This Day in History: August 27th
Today in History: August 27
This Day In History, 1883: Krakatau Erupts
On a small, desolate island called Krakatau west of Sumatra in Indonesia, the most violent volcanic eruption in recorded history occurred, estimated to have produced an equivalent of a 200 megaton explosion, which is about 4 times that of the largest nuclear bomb ever detonated, the Tsar Bomba. It is also about thirteen thousand times the yield of the bomb dropped on Hiroshima. The eruption could be heard up to 3,000 miles away, and its explosive force threw ash an estimated 50 miles into the sky.

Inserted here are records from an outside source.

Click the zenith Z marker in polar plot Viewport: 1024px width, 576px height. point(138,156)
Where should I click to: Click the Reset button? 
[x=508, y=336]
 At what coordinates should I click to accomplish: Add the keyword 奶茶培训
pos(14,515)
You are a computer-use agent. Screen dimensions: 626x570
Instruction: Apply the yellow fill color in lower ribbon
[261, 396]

The volcano created devastating and deadly tsunamis in its wake, and in the end 36,000 people lost their lives.
The initial indications that Krakatau was awakening for the first time in two centuries was an observation by a German war ship of a dust and ash cloud over the long dormant volcano. Over the next couple of months, small explosions were noted by other boats and inhabitants of Sumatra and Java. Obviously having no idea that they should be running like hell, the locals greeted each new mini-explosion with mounting excitement and a sense of celebration.

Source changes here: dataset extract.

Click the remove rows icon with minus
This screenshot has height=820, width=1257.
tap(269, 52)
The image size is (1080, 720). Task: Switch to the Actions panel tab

On August 26 the party was over when Krakatau blew apart with unimaginable violent fury, setting off a domino effect of natural disasters that would impact the globe well into the future. One enormous blast decimated a full two-thirds of the island’s land mass, and as the mountain plunged into the water it released a series of pyroclastic flows, which are rapidly moving streams of ash, rock and molten gas. It also generated deadly tsunamis that swallowed nearby coastlines, claiming thousands of lives.
Things went from bad to cataclysmic on the early morning of August 27 when four more eruptions rocked what was left of the tiny island. The force of the explosions was so strong that dust particles from Krakatau drifted around the globe, causing eerily beautiful sunsets and lowering the temperature worldwide by several degrees.
The majority of the 36,000 lives lost due to the volcanic eruption – roughly 31,000 – can be attributed to the awesome power of the tsunamis that resulted from most of the island crumbling into the water from the volcano’s fury. The largest of these waves was estimated at a staggering 120 feet in height. When the massive walls of water met the land, they quickly stripped the islands of all vegetation and whisked it all out to sea, leaving the island bare and exposed. Many human beings in the path of the water were also swept away and drowned, and those spared a watery grave were burned to death in the path of a pyroclastic flow.
Krakatau, though seemingly sleeping, is still an active volcano. It’s not the only one – Indonesia has 130 active volcanoes, which is more than any other country on the planet.